> [What is needed]:
Convert everything from the line containing "Where should I click to: Show" down to the line containing "point(506,22)" into a JSON list of strings, one string per line, leaving out blank lines.

> [Material shown]:
+===+

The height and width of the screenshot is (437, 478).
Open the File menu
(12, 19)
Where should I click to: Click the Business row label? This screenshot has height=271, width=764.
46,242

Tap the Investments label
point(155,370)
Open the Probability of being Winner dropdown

+===+

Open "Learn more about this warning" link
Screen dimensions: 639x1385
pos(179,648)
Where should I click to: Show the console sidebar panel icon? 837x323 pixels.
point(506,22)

+===+

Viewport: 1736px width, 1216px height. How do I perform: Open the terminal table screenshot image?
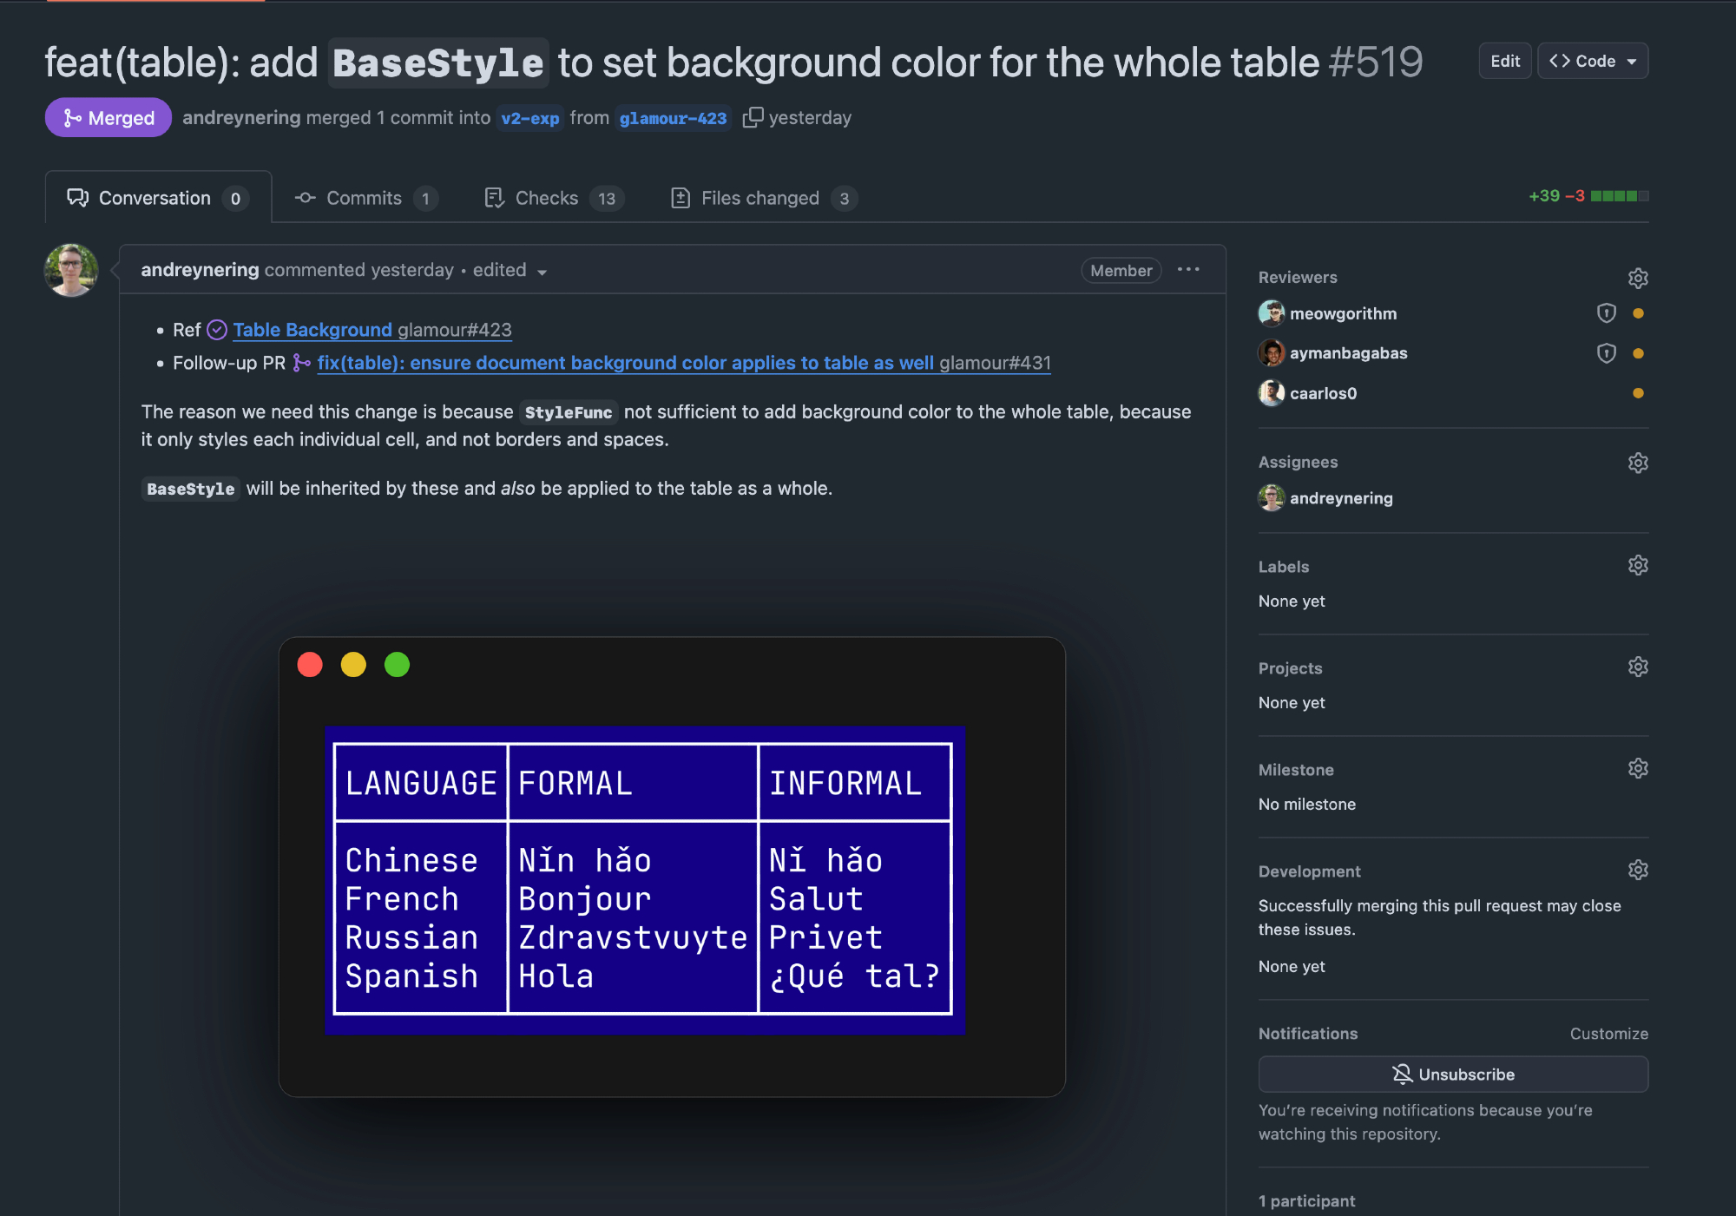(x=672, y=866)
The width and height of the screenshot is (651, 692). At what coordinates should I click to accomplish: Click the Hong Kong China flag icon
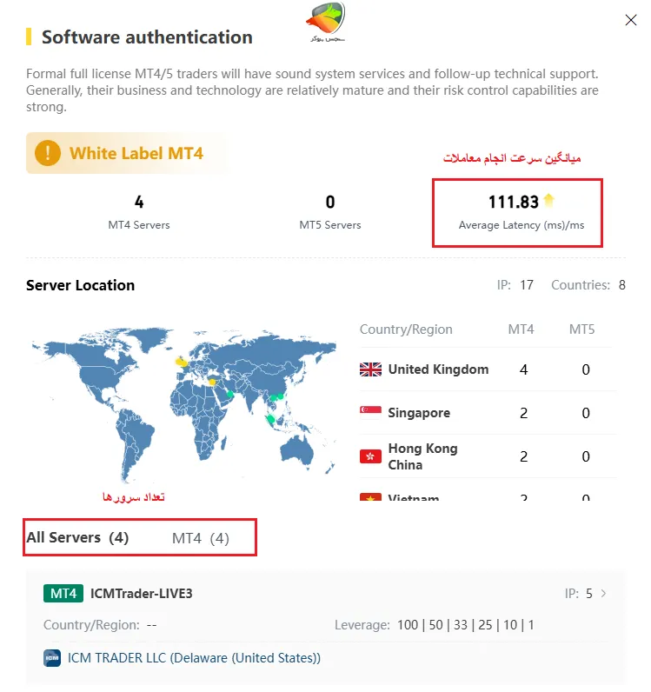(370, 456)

+===+

> [Reply]:
[
  "Where should I click to: Show the console sidebar panel icon? 837x323 pixels.",
  "point(506,22)"
]